I’ve been wondering… If the law of attraction really works, what kind of thoughts does a person need to have about things that they make in order to get them to sell? I have all of my artwork, and all of my jewelry, and I really want it to be selling more. I’ve put it all out there and had good thoughts about it, but I’m guessing that I must be missing something.
When I’m making something I’m usually thinking about the skill and the beauty of it, and trying to have confidence in my abilities. If I don’t love what I’m doing, then nobody else will. When I’m done, whether it be with a piece of art or a piece of jewelry, I like to think about how happy someone will be when they own it. I always think “somebody is going to love this” especially about my jewelry. Hell, there’s a lot of the jewelry that I like so much I’d almost want to keep it for myself, so I know someone else out there is going to think it’s just as amazing as I do.
I remind myself that there are lots of people out there with more than enough money to buy my art and jewelry. I mean, there are people who will spend over $1000 for jeans with diamonds on the pockets, so there are people with money. I also remind myself that my work is more than good enough. There are people who make absolute crap and it sells like water at a fire. I make really good art and high quality jewelry. I should be making money like it’s going out of style.
Sometimes I think it all comes down to faith, which is something that’s really hard to have some days. There are people who totally believe in their work and the ability to sell it, and they do just that. They make good money and some do so well that they actually run out of stock and have to take several months to make new inventory, but they can live off the money from the last batch. I want to have a life like that.
The thing is, the world is so damn negative. I went to a forum looking for support in my endeavors and was met by so much negativity. People have these ideas that success can only be attained in certain ways. They think that you have to be totally unique to have success, even though the world around them shows how untrue that is, when people can do lame knockoffs and get rich doing it. Everywhere I go I see people talking about how hard it is and how success is nigh unattainable.
I try to have faith though. I do really good work. I don’t think anyone could really say otherwise. I deserve to be paid well for what I do, as does every other artisan. It makes me think of a lady I know on FaceBook who does really nice work, but she’s thinking about closing up shop and throwing in the towel. Obviously, she’s lacking faith in her work and her ability to sell. She’s falling victim to all of that negativity. I’ve been there before, but I don’t ever want to be there again.

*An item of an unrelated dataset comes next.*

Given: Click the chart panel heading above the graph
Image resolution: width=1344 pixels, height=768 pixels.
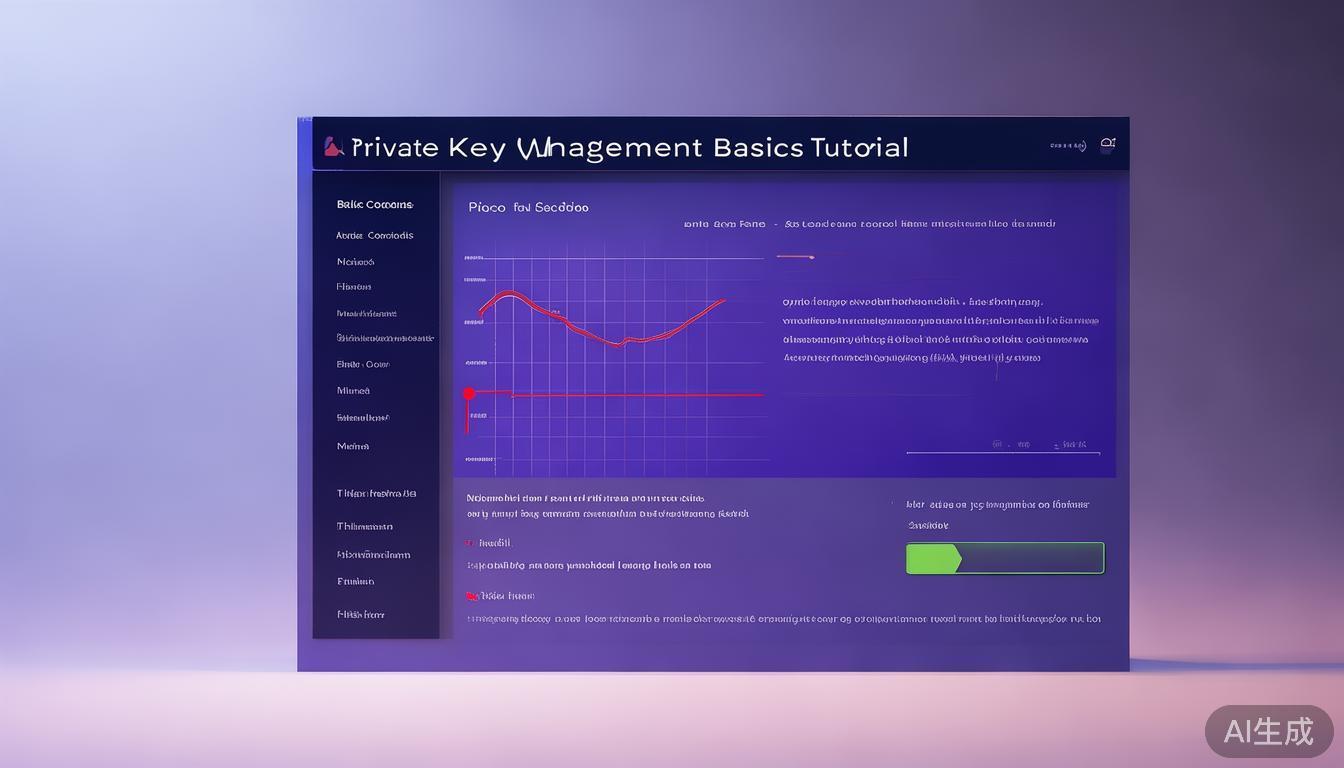Looking at the screenshot, I should [x=528, y=208].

Maybe I’m crazy or stupid, but I keep doing all I can to think the right thoughts and believe in what I’m doing. I work to believe that I’ll get more and more sales and become financially successful at what I do. I tell myself that in time, all the money I never got paid for all the work I’ve done will come flooding in to me. It’s a hell of a lot better than thinking I’m not good enough and that I may as well give up and go work at McDonalds and live off the government forever.